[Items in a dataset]

= = =

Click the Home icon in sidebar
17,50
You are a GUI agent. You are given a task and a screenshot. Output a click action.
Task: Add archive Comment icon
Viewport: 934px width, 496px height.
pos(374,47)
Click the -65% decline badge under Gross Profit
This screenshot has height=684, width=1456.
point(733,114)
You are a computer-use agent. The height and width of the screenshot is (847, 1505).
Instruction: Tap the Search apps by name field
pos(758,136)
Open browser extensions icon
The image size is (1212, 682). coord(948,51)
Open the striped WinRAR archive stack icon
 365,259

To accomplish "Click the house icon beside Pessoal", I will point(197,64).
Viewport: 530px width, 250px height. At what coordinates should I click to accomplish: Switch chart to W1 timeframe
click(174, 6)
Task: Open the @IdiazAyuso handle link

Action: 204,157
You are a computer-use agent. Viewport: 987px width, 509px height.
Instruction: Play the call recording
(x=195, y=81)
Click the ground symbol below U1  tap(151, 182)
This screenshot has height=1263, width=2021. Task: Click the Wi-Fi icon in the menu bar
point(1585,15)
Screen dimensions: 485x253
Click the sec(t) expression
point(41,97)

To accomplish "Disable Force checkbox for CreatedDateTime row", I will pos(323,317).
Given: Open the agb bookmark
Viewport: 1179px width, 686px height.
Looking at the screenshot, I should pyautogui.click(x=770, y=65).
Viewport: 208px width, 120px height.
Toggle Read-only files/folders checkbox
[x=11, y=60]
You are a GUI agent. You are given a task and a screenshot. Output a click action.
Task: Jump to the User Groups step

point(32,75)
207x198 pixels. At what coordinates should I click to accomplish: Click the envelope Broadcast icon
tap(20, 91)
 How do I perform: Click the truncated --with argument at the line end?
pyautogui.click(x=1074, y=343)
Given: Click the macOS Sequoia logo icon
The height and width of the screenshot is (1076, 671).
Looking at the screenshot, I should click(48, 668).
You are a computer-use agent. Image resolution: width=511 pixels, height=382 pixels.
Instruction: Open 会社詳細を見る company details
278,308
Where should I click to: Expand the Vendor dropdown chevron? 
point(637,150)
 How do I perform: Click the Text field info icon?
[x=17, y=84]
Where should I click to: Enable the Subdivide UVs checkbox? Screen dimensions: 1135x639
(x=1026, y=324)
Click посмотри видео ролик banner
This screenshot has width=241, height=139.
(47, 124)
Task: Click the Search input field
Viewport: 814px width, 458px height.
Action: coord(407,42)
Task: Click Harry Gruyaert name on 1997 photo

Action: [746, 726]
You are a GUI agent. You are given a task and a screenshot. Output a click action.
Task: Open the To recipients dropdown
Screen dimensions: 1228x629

= = =

* _PROBLEM_:
Please quote the records word for word, starting with the line that contains "You are a computer-use agent. Image" and going on through the last line of the records.

* _EXERCISE RESULT_:
You are a computer-use agent. Image resolution: width=511 pixels, height=382 pixels.
Instruction: Open 会社詳細を見る company details
278,308
Where should I click to: Expand the Vendor dropdown chevron? 
point(637,150)
 How do I perform: Click the Text field info icon?
[x=17, y=84]
Where should I click to: Enable the Subdivide UVs checkbox? Screen dimensions: 1135x639
(x=1026, y=324)
Click посмотри видео ролик banner
This screenshot has width=241, height=139.
(47, 124)
Task: Click the Search input field
Viewport: 814px width, 458px height.
Action: coord(407,42)
Task: Click Harry Gruyaert name on 1997 photo

Action: [746, 726]
You are a GUI agent. You are given a task and a screenshot. Output a click action.
Task: Open the To recipients dropdown
Screen dimensions: 1228x629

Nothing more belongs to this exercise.